About this exercise => Would you go through the records below and copy each line with the string "text"?

+++ Information

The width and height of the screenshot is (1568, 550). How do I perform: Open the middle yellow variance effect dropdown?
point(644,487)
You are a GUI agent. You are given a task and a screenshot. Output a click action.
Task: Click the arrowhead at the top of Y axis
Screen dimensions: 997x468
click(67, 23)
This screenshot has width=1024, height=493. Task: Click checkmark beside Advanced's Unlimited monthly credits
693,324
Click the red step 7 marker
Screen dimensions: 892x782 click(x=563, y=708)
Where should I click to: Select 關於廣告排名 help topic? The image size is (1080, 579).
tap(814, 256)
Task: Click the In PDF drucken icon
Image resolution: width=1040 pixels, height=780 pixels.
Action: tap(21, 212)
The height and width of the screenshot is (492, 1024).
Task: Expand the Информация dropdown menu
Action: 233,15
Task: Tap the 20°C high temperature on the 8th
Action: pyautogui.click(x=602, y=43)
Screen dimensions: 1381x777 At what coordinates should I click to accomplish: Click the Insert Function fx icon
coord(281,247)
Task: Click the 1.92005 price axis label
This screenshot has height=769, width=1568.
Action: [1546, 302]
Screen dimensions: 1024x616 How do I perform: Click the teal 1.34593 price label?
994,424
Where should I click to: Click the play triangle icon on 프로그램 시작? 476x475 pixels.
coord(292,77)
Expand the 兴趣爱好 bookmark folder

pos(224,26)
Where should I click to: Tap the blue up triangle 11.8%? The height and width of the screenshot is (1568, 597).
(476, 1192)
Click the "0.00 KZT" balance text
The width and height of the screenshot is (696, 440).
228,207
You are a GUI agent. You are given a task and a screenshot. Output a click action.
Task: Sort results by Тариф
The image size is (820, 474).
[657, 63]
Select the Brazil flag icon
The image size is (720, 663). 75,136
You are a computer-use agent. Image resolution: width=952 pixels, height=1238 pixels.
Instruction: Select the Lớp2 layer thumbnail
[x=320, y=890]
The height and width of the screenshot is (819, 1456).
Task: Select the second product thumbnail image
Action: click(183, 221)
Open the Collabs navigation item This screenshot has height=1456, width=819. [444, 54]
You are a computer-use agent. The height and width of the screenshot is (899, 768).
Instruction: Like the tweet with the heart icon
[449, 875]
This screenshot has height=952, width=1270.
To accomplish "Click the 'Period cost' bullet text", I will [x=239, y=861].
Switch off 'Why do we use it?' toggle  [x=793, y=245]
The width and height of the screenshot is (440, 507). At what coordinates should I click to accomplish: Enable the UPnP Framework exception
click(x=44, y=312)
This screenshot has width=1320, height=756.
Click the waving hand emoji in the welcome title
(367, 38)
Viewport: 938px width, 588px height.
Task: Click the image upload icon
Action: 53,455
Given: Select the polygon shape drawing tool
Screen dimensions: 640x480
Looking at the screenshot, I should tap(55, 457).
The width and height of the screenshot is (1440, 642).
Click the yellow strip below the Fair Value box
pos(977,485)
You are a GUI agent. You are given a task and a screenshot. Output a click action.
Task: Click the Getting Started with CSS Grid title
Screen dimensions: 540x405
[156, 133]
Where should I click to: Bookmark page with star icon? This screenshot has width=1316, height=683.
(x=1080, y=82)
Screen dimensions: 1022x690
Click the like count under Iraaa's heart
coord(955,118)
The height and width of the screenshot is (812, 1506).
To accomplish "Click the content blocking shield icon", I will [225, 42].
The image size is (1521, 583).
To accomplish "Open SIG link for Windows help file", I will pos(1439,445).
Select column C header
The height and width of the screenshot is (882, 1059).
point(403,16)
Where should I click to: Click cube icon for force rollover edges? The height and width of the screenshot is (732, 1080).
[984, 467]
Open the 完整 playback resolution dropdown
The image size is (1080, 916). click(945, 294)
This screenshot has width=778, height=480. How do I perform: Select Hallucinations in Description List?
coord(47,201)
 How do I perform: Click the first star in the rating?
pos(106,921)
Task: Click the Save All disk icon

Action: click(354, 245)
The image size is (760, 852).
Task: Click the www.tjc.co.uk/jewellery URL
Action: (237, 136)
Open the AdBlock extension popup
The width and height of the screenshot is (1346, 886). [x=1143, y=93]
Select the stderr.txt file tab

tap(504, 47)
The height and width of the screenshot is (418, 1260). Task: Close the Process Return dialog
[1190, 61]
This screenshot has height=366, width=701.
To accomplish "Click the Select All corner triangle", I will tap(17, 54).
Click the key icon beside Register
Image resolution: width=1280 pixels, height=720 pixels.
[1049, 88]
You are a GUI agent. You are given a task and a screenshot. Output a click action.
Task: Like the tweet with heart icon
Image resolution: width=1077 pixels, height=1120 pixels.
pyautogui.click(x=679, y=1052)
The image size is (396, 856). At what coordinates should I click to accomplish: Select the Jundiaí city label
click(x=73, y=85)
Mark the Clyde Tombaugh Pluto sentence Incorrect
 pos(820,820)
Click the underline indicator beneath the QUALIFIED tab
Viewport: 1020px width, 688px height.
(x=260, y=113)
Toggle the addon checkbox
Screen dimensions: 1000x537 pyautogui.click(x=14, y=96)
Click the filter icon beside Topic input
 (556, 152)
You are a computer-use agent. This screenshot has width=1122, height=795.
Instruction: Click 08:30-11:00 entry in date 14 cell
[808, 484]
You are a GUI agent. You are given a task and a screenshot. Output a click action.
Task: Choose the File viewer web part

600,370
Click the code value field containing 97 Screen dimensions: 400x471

++++++

Output for this exercise =>
Click the "0.00 KZT" balance text
To accomplish "Click the 'Period cost' bullet text", I will [x=239, y=861].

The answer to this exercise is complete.